2018年6月の放送内容。奄美専門チャンネル担当 大橋愛由等レポート。
ちょうどNHK大河ドラマ「西郷(せご)どん」で、奄美が描かれているので、わたしなりの解釈を。
そして今年はちょうど「明治維新から150年」にあたることから、この奄美専門チャンネル「南の風」で、7月から【奄美にとって明治150年を問う】シリーズをはじめることのお知らせもいたしました。

★01/NHK大河ドラマ「西郷どん」の歴史的背景

永年、奄美に触れてきた立場の私からして、「西郷どん」でどのように奄美が描かれているのか興味があることです。西郷は計2回、奄美群島に遠島(=島流し)されるのですが、一回目は名前こそ菊池源吾という名を変えますが、藩士としての給料もでていたのです(番組でも西郷のもとに米俵が届いていたと思いますが、あれが藩からの給料でしょう)。しかしもうすぐ始まる二回目の遠島は流人としてであり、沖永良部島では、野ざらしのオリに入れられることになります。

一回目の龍家に寄寓していた時は、ブゲンシャ(本土では言えば豪農の庄屋階級)である龍家の世話になり、その一族の女性であるトゥマ(愛加那)をアンゴ(島妻=薩摩藩士が奄美群島に赴任している期間だけの女性)ではなくトジ(刀自=妻)として迎えます。奄美大島にいた三年間、西郷は薩摩藩の奄美に対する砂糖収奪(=過酷な税収奪)に対して義憤をいだき、シマンチュ側にたって理解を示します(しかし同時に島に到着したての時期に西郷がしたためた手紙には、当時の薩摩藩士が抱いていたであろう奄美への差別表現も書かれていたことも記しておきしょう)。

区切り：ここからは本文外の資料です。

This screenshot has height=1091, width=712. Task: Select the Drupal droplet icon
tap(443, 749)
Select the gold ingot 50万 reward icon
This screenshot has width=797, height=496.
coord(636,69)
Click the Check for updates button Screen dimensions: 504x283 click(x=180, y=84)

西郷が義憤を抱いたことは事実なのですが、薩摩藩士たちが、砂糖を隠し持っていたと嫌疑をかけた龍家の当主などを収監して、それに対してトゥマ(愛加那)がシマンチュを率いて代官所を襲撃するという場面はフィクションです。このフィクションの元ネタは奄美群島の徳之島で幕末に起きた百姓騒動である「母間騒動」「犬田布騒動」だと思われます。ふたつの「騒動」に関係したシマンチュはその後厳しい処罰の対象となります。番組ではトゥマ(愛加那)が「闘うシマンチュ」として描かれています。いままで愛加那は小説などで何度か表現対象となってきましたが、こうした愛加那イメージは初めてみます。

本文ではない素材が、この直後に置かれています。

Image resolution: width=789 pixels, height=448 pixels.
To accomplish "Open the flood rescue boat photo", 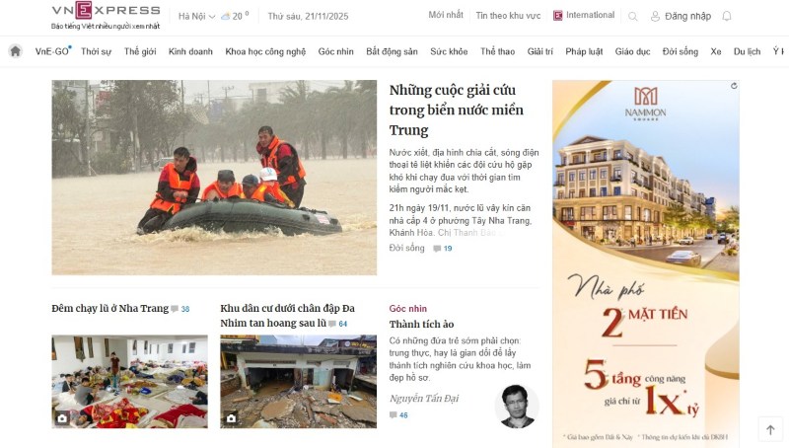I will pos(214,178).
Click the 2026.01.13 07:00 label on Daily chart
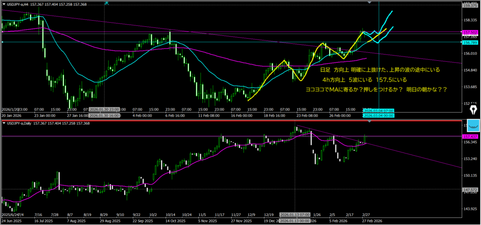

さきほどフィクションだと断定した理由を書いておきましょう。龍家の当主を薩摩藩士が収監するのは、幕末の奄美ではまずあり得ないことだからです。というのは、近世の奄美群島は、主に経済的な事由で、農民層に階級分化が進んでいたのです。

それは(1)島役人層(龍家のようなブゲンシャ階級)与人、横目といった役職を担当していました。(2)ジブンチュ(自作農)(3)ヤンチュ(=家人と書く)課せられた納税ができなくなったかあるいは放棄して(1)へ身売りした債務奴隷―となります(幕末の加計呂麻島・諸屯集落のブゲンシャである林家には200人ほどのヤンチュがいたと言われています)。

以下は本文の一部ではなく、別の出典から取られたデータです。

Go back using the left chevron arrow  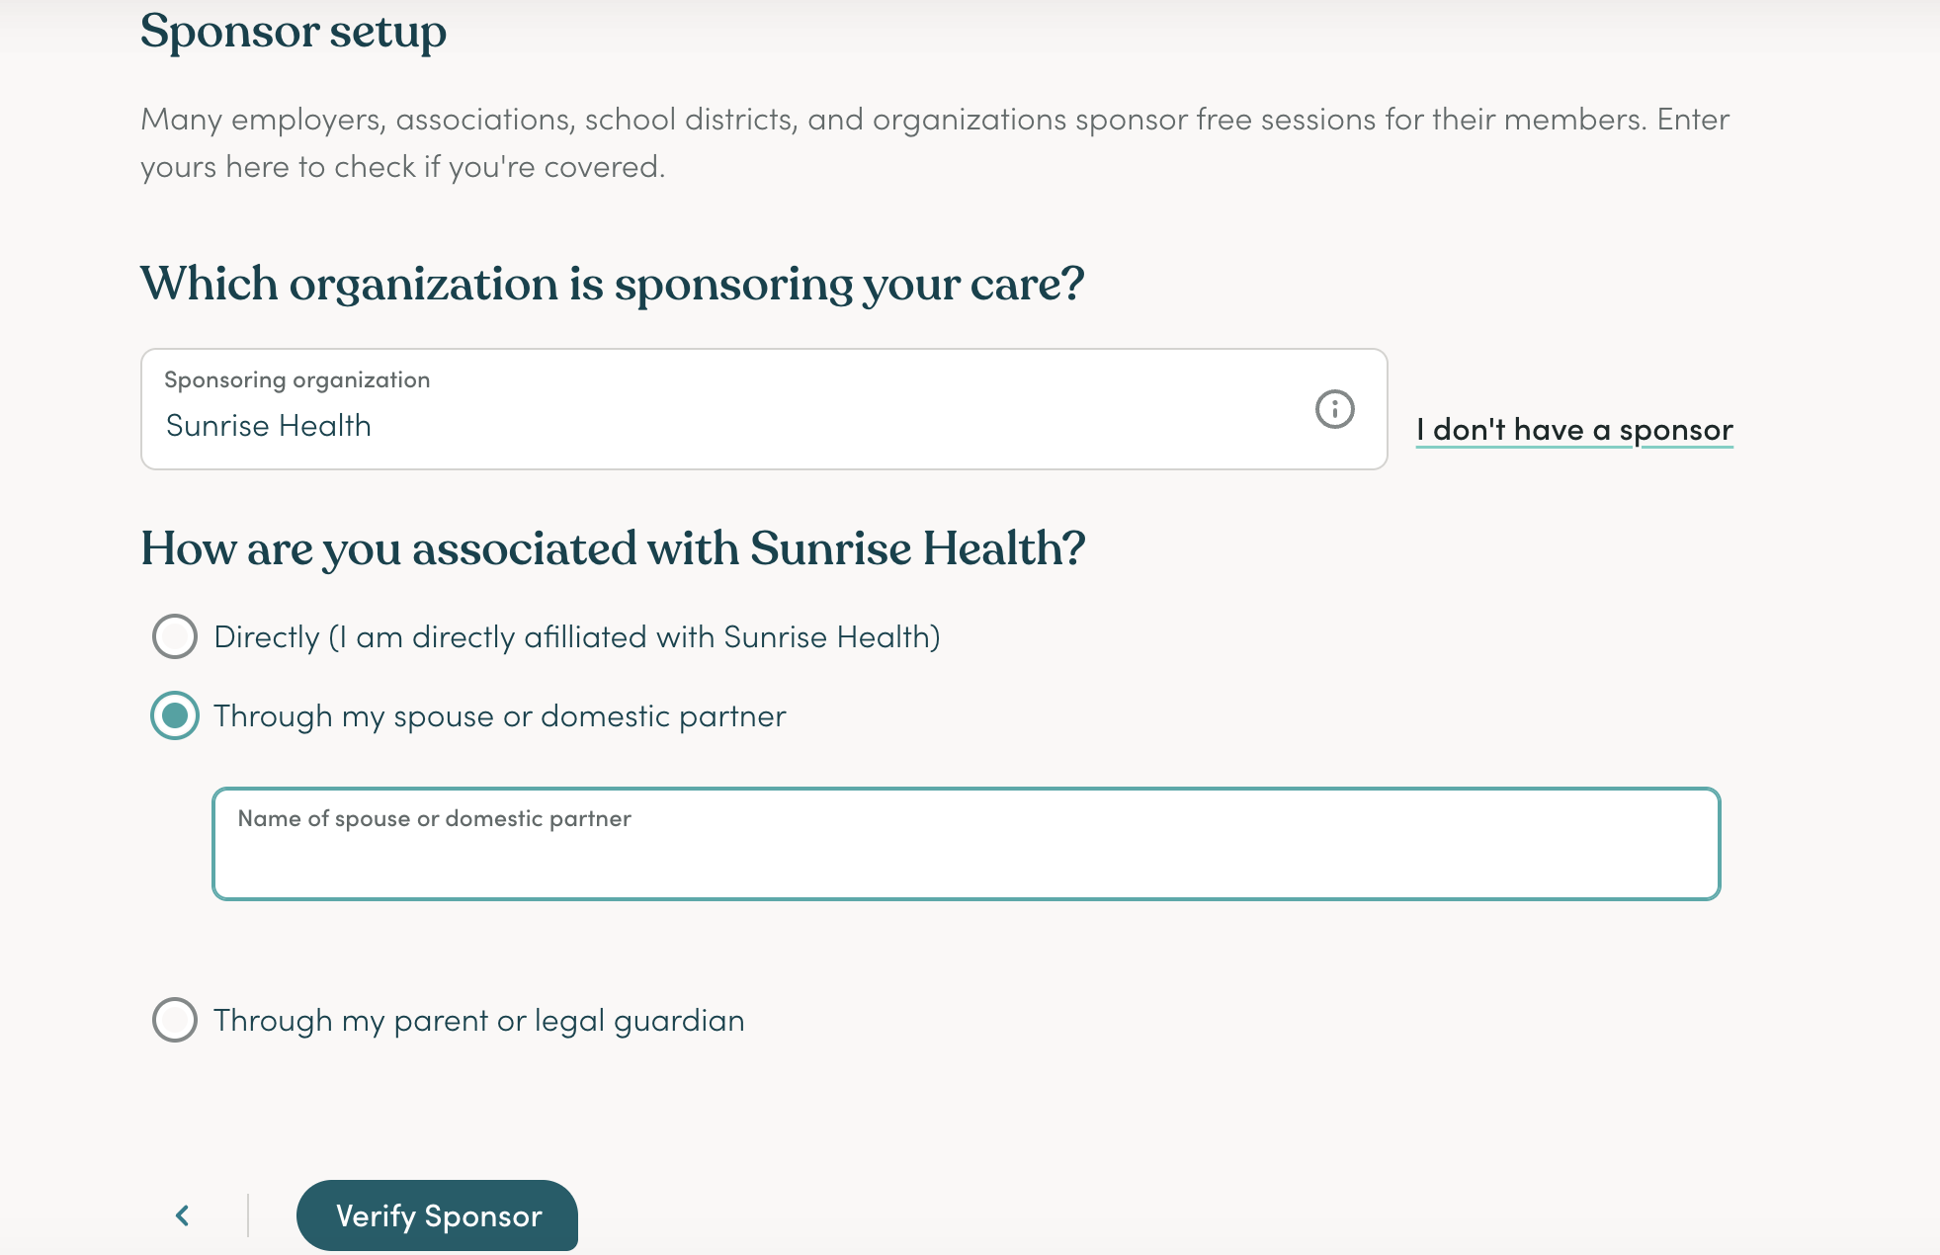(182, 1215)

番組ではこうした農民層の階級分化とそれに伴うシマンチュ間の複雑な心情は盛り込まれませんでした。大河ドラマはドキュメンタリーではなくドラマ(フィクション)なので、そう目くじらをたてることもないでしょうが、動画の持つ影響力の強さも考えなくてはなりません。

「幕末の奄美ではまずあり得ない」というのは、(1)の島役人層は、同じシマンチュでありながら、薩摩と同じ支配者側にある立場であるからです。百姓騒動である「母間騒動」「犬田布騒動」も、シマンチュが抗議した先は、こうした島役人層であったのです(薩摩の奄美支配はシマンチュを直接支配したのではなく島役人層を支配する体制だったので奄美に駐在している薩摩藩士の数は多くなかった)。龍家のような豪農は、決められた砂糖の納税量以外に、藩からの要請があれば砂糖(余計糖)を献納する余力もありました。もちろん島役人層は薩摩の収奪に加担していたばかりではありません。明治初期には島役人層が上国(=鹿児島に行くこと)した際に、砂糖納税額を減額してくれるよう鹿児島県に働きかけています。

★02/7月から「南の風」で〈奄美にとって明治150年を問う〉シリーズを始めます。

今年はくしくも明治維新から150年にあたります。

ちょうど区切りの年に、奄美の150年=奄美の近代とはいったい何だったのかを、さまざまな専門家に語って(歌って)もらう企画〈奄美にとって明治150年を問う〉シリーズを7月から始めます。

以下は南海日日新聞に載った記事(2018.06.06付記事)の転載です。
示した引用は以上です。